The theory of "modernization
from above", as exemplified in the work of Aleksander Gerschenkron, focuses
on the underlying causes of the economic and political centralization that
has characterized Russia since the Middle Ages. While in Western
Europe, the economy was the collective creation of a multitude of small
entrepreneurs, with varied specializations, methods of work, and financial
backings, in Russia it was the creation of the state, and governmental
priorities, demands, and dictates have ruled it since the time of Peter
the Great. Gerschenkron relates this to the contrasting timing
of modernization processes in the West and East. Modernization started
in the West, as a gradual social process, brought about by spontaneous
changes in individuals' lives in response to changing opportunities, which
slowly gained aggregate momentum, until the entrepreneurial class, the
bourgeoisie, could finally impose its dictates "from below" on the government
itself. In Russia, in contrast, modernization came late, and only
as a response to pressures from abroad, from the growing power of the West.
The need for economic development was therefore perceived primarily by
the state – rather than by any class of the population – as a need for
a modern defence industry and its supportive infrastructures. Russian
modernization thus became a consciously formulated,
governmentally sponsored project, imposed on the country "from above" by
force and against the resistance of the population at large. Conversely,
as soon as the governmental objectives had been accomplished and no need
for modernization remained, the effort was abandoned: indeed, efforts among
groups of the population to emulate Western development were seen as potential
threats to the state's power monopoly and actively repressed. In
18th century France, the court's splendour was designed to reconcile the
nobility with its loss of power; in Prussia, the Junkers were appeased
by increased rights over the peasantry. In Russia, "the problem did
not exist at all. The Russian state was poor but strong." This
was as true of the pre-Petrine boyars as of the mid-nineteenth century
Tsars or the "communist" regime headed by Brezhnev. Russian economic
development therefore proceded in sudden, violent "spurts" of activity
– as under Peter the Great or under Stalin – followed by long periods of
stagnation.
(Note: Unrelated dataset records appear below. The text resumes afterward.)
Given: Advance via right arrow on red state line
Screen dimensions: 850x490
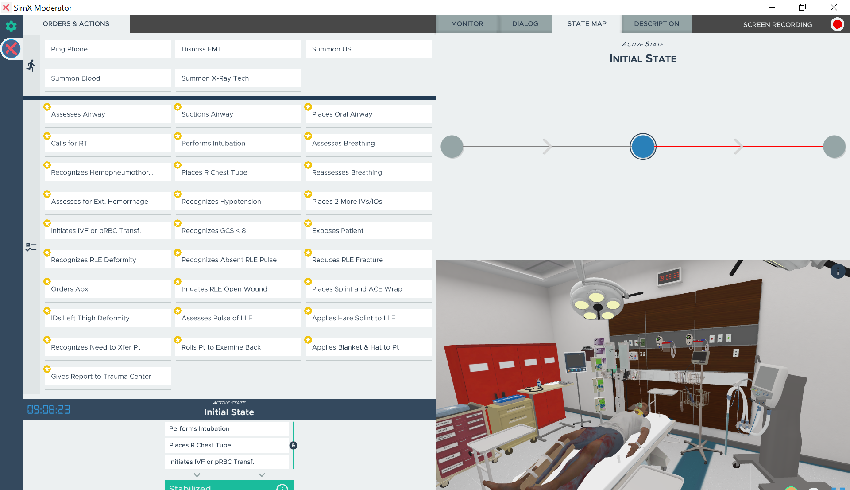Looking at the screenshot, I should 738,147.
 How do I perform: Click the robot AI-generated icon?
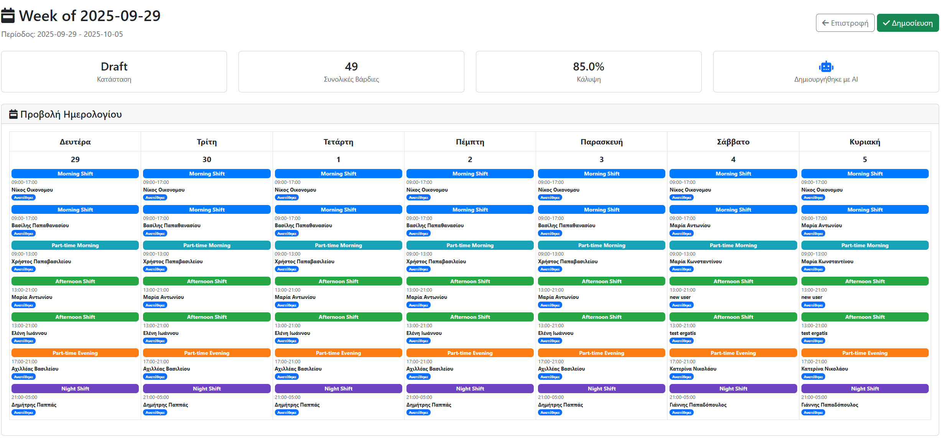tap(826, 67)
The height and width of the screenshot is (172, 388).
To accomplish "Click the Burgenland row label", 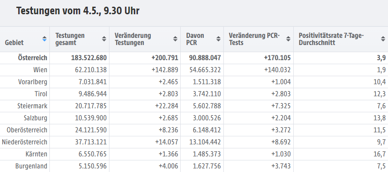I will coord(31,166).
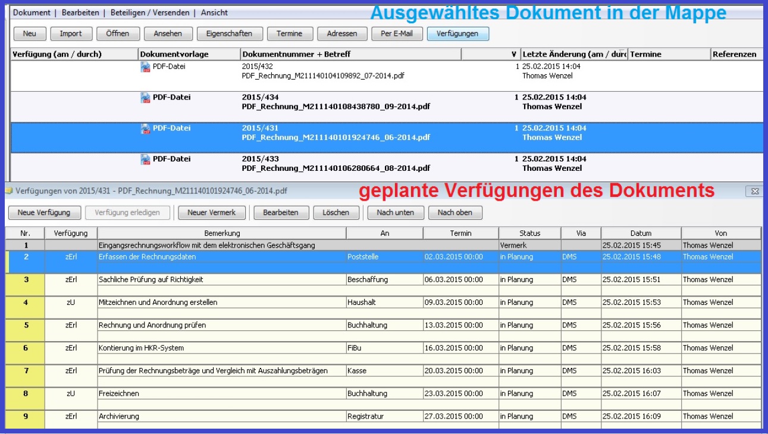Click the Termin column header
Image resolution: width=768 pixels, height=434 pixels.
pos(460,233)
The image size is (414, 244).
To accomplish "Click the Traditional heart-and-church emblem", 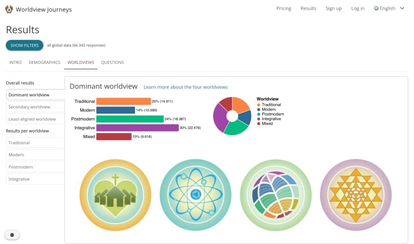I will click(116, 195).
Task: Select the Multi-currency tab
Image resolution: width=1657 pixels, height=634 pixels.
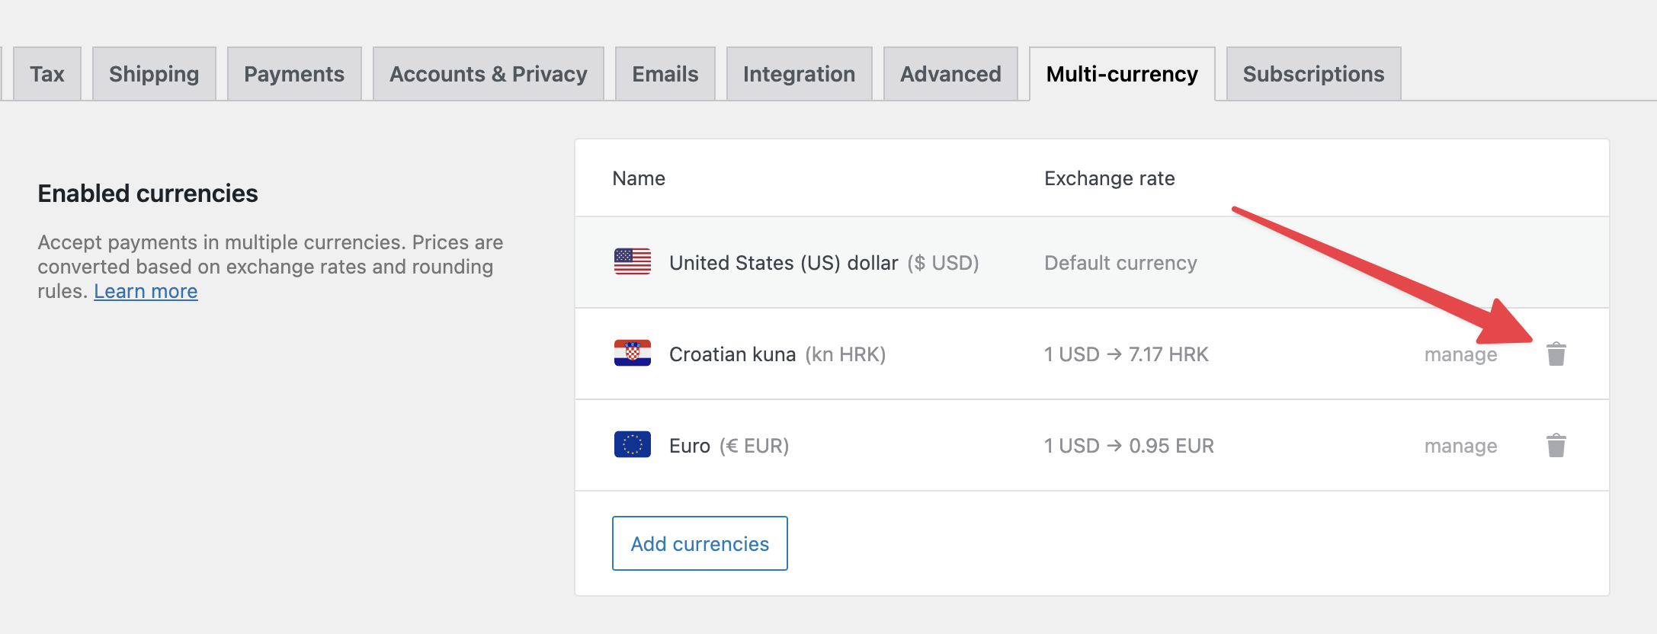Action: coord(1122,74)
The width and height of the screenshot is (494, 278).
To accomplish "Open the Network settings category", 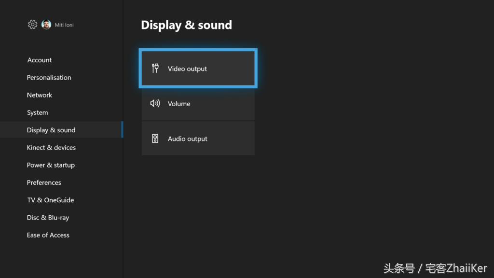I will pos(40,95).
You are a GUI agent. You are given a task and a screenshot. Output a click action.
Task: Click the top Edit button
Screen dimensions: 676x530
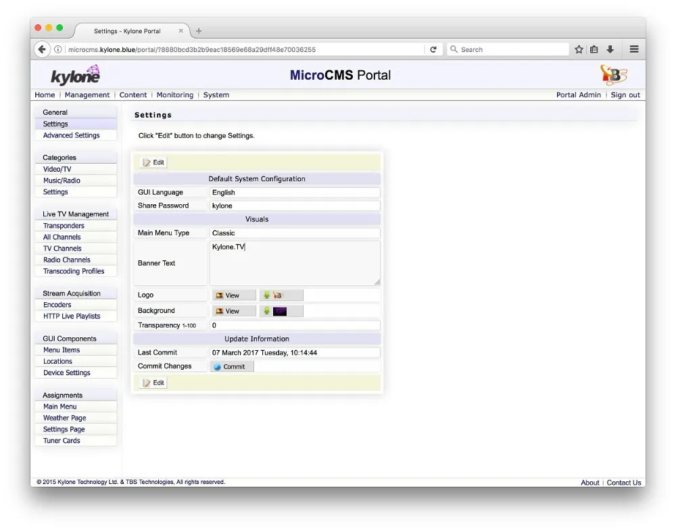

During the spurts, development was one-sided and governmental
vigilance never relaxed: sectors of the economy with direct or indirect
military relevance received exclusive attention at the expence of individual
consumption, which was dramatically curtailed; vast enterprises were constructed
in sparcely populated hinterlands (rendering them susceptible to central
control but vulnerable to infrastructural disruption); ideologies proclaiming
development at all cost were fed to the masses. As the spurt ended,
the exhausted population had neither will nor resources to oppose the juggernaut
which had thus uprooted their lives and gathered all the threads of power
in its hands, – and the initiative for further modernization, when the
need again arose, would therefore once again be with the state. In
short, no social process could ever attain the necessary momentum to change
society spontaneously, gradually, from within, and therefore, as Gerschenkron
puts it, "the never-ending cogitations of Marxian historians in Russia
about the class nature of the Petrine State... miss the essential fact
that the State was not the State of this or that class.
It was the State's State... It was not class power relations that
created the State. The obverse was true: it was the State that created
the classes: labor, and even the entrepreneurs." Economic "backwardness"
thus produces a vicious circle of violence, that no force can oppose.